= Supplied entries =

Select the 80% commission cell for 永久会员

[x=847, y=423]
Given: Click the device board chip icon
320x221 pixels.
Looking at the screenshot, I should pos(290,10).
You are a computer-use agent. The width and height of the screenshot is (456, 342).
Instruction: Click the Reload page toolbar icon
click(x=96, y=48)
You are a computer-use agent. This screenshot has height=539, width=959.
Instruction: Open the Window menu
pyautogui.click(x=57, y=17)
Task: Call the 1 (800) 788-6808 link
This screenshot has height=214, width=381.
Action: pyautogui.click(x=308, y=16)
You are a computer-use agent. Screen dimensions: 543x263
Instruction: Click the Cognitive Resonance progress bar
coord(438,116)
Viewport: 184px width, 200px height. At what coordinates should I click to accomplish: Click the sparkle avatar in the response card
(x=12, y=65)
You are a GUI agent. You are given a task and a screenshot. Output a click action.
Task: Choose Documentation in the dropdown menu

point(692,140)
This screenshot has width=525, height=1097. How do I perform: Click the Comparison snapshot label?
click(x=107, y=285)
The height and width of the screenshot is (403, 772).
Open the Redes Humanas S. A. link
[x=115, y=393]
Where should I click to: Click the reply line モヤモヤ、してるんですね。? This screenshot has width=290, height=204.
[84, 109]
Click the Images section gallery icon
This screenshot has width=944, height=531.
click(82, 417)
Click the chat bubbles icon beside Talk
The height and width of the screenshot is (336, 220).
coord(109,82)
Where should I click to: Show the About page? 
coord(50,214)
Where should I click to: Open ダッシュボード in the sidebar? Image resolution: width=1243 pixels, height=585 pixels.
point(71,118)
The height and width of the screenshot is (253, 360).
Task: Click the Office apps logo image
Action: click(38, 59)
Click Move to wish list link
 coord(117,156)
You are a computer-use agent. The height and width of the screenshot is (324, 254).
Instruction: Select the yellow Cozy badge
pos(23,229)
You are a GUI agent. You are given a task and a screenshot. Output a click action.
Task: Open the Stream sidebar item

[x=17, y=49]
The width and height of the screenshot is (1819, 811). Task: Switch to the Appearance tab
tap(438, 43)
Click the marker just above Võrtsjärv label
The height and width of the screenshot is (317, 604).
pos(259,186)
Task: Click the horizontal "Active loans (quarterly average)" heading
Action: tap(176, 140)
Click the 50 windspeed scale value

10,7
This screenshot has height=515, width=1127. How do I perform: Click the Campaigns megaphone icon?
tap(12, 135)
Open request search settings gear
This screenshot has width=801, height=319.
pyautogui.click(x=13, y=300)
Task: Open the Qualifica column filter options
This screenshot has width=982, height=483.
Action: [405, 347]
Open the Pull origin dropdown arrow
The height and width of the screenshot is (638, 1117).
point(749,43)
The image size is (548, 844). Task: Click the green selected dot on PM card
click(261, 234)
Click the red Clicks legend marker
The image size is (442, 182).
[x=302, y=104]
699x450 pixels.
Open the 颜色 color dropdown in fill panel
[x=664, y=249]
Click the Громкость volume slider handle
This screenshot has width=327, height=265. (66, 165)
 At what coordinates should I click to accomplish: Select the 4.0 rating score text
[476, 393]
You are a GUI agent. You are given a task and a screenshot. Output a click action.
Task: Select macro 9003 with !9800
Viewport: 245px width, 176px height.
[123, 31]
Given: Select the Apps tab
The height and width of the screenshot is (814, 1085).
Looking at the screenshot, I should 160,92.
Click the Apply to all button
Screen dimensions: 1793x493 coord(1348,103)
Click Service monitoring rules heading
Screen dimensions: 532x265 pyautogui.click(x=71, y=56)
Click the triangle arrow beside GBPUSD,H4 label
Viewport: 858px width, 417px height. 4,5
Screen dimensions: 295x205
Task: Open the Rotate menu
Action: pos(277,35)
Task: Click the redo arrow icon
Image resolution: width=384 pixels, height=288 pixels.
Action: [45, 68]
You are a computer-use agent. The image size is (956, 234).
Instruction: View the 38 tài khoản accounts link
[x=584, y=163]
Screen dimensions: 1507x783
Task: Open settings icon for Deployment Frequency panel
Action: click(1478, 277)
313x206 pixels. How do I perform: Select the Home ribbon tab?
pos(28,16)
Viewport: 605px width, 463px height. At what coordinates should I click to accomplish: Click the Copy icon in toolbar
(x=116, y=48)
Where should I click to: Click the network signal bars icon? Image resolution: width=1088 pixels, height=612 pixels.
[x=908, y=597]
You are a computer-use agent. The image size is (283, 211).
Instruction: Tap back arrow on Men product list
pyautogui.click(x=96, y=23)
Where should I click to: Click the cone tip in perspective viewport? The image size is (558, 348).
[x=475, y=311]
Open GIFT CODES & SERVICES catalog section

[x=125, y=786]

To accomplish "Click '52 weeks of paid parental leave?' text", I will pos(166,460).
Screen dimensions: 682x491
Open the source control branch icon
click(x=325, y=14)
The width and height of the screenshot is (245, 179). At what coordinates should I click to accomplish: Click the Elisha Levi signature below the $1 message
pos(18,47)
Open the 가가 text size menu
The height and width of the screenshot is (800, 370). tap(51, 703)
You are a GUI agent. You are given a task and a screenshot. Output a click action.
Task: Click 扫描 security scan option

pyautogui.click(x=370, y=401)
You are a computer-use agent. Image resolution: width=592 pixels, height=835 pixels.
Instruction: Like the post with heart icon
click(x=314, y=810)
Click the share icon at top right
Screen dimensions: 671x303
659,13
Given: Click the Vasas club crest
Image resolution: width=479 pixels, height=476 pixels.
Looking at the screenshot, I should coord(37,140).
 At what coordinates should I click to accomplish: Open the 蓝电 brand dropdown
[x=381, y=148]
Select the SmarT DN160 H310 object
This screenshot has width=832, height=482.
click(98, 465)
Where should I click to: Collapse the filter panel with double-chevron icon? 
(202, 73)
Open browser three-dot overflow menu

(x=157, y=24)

= Problem requirements =
Every record should be output precisely as it was given.

= Solved problem =
Select the 80% commission cell for 永久会员

[x=847, y=423]
Given: Click the device board chip icon
320x221 pixels.
Looking at the screenshot, I should pos(290,10).
You are a computer-use agent. The width and height of the screenshot is (456, 342).
Instruction: Click the Reload page toolbar icon
click(x=96, y=48)
You are a computer-use agent. This screenshot has height=539, width=959.
Instruction: Open the Window menu
pyautogui.click(x=57, y=17)
Task: Call the 1 (800) 788-6808 link
This screenshot has height=214, width=381.
Action: pyautogui.click(x=308, y=16)
You are a computer-use agent. Screen dimensions: 543x263
Instruction: Click the Cognitive Resonance progress bar
coord(438,116)
Viewport: 184px width, 200px height. At what coordinates should I click to accomplish: Click the sparkle avatar in the response card
(x=12, y=65)
You are a GUI agent. You are given a task and a screenshot. Output a click action.
Task: Choose Documentation in the dropdown menu

point(692,140)
This screenshot has width=525, height=1097. How do I perform: Click the Comparison snapshot label?
click(x=107, y=285)
The height and width of the screenshot is (403, 772).
Open the Redes Humanas S. A. link
[x=115, y=393]
Where should I click to: Click the reply line モヤモヤ、してるんですね。? This screenshot has width=290, height=204.
[84, 109]
Click the Images section gallery icon
This screenshot has width=944, height=531.
click(82, 417)
Click the chat bubbles icon beside Talk
The height and width of the screenshot is (336, 220).
coord(109,82)
Where should I click to: Show the About page? 
coord(50,214)
Where should I click to: Open ダッシュボード in the sidebar? Image resolution: width=1243 pixels, height=585 pixels.
point(71,118)
The height and width of the screenshot is (253, 360).
Task: Click the Office apps logo image
Action: click(38, 59)
Click Move to wish list link
 coord(117,156)
You are a computer-use agent. The height and width of the screenshot is (324, 254).
Instruction: Select the yellow Cozy badge
pos(23,229)
You are a GUI agent. You are given a task and a screenshot. Output a click action.
Task: Open the Stream sidebar item

[x=17, y=49]
The width and height of the screenshot is (1819, 811). Task: Switch to the Appearance tab
tap(438, 43)
Click the marker just above Võrtsjärv label
The height and width of the screenshot is (317, 604).
pos(259,186)
Task: Click the horizontal "Active loans (quarterly average)" heading
Action: tap(176, 140)
Click the 50 windspeed scale value

10,7
This screenshot has height=515, width=1127. How do I perform: Click the Campaigns megaphone icon?
tap(12, 135)
Open request search settings gear
This screenshot has width=801, height=319.
pyautogui.click(x=13, y=300)
Task: Open the Qualifica column filter options
This screenshot has width=982, height=483.
Action: [405, 347]
Open the Pull origin dropdown arrow
The height and width of the screenshot is (638, 1117).
point(749,43)
The image size is (548, 844). Task: Click the green selected dot on PM card
click(261, 234)
Click the red Clicks legend marker
The image size is (442, 182).
[x=302, y=104]
699x450 pixels.
Open the 颜色 color dropdown in fill panel
[x=664, y=249]
Click the Громкость volume slider handle
This screenshot has width=327, height=265. (66, 165)
 At what coordinates should I click to accomplish: Select the 4.0 rating score text
[476, 393]
You are a GUI agent. You are given a task and a screenshot. Output a click action.
Task: Select macro 9003 with !9800
Viewport: 245px width, 176px height.
[123, 31]
Given: Select the Apps tab
The height and width of the screenshot is (814, 1085).
Looking at the screenshot, I should 160,92.
Click the Apply to all button
Screen dimensions: 1793x493 coord(1348,103)
Click Service monitoring rules heading
Screen dimensions: 532x265 pyautogui.click(x=71, y=56)
Click the triangle arrow beside GBPUSD,H4 label
Viewport: 858px width, 417px height. 4,5
Screen dimensions: 295x205
Task: Open the Rotate menu
Action: pos(277,35)
Task: Click the redo arrow icon
Image resolution: width=384 pixels, height=288 pixels.
Action: [45, 68]
You are a computer-use agent. The image size is (956, 234).
Instruction: View the 38 tài khoản accounts link
[x=584, y=163]
Screen dimensions: 1507x783
Task: Open settings icon for Deployment Frequency panel
Action: click(1478, 277)
313x206 pixels. How do I perform: Select the Home ribbon tab?
pos(28,16)
Viewport: 605px width, 463px height. At what coordinates should I click to accomplish: Click the Copy icon in toolbar
(x=116, y=48)
Where should I click to: Click the network signal bars icon? Image resolution: width=1088 pixels, height=612 pixels.
[x=908, y=597]
You are a computer-use agent. The image size is (283, 211).
Instruction: Tap back arrow on Men product list
pyautogui.click(x=96, y=23)
Where should I click to: Click the cone tip in perspective viewport? The image size is (558, 348).
[x=475, y=311]
Open GIFT CODES & SERVICES catalog section

[x=125, y=786]

To accomplish "Click '52 weeks of paid parental leave?' text", I will pos(166,460).
Screen dimensions: 682x491
Open the source control branch icon
click(x=325, y=14)
The width and height of the screenshot is (245, 179). At what coordinates should I click to accomplish: Click the Elisha Levi signature below the $1 message
pos(18,47)
Open the 가가 text size menu
The height and width of the screenshot is (800, 370). tap(51, 703)
You are a GUI agent. You are given a task and a screenshot. Output a click action.
Task: Click 扫描 security scan option

pyautogui.click(x=370, y=401)
You are a computer-use agent. Image resolution: width=592 pixels, height=835 pixels.
Instruction: Like the post with heart icon
click(x=314, y=810)
Click the share icon at top right
Screen dimensions: 671x303
659,13
Given: Click the Vasas club crest
Image resolution: width=479 pixels, height=476 pixels.
Looking at the screenshot, I should coord(37,140).
 At what coordinates should I click to accomplish: Open the 蓝电 brand dropdown
[x=381, y=148]
Select the SmarT DN160 H310 object
This screenshot has width=832, height=482.
click(98, 465)
Where should I click to: Collapse the filter panel with double-chevron icon? 
(202, 73)
Open browser three-dot overflow menu

(x=157, y=24)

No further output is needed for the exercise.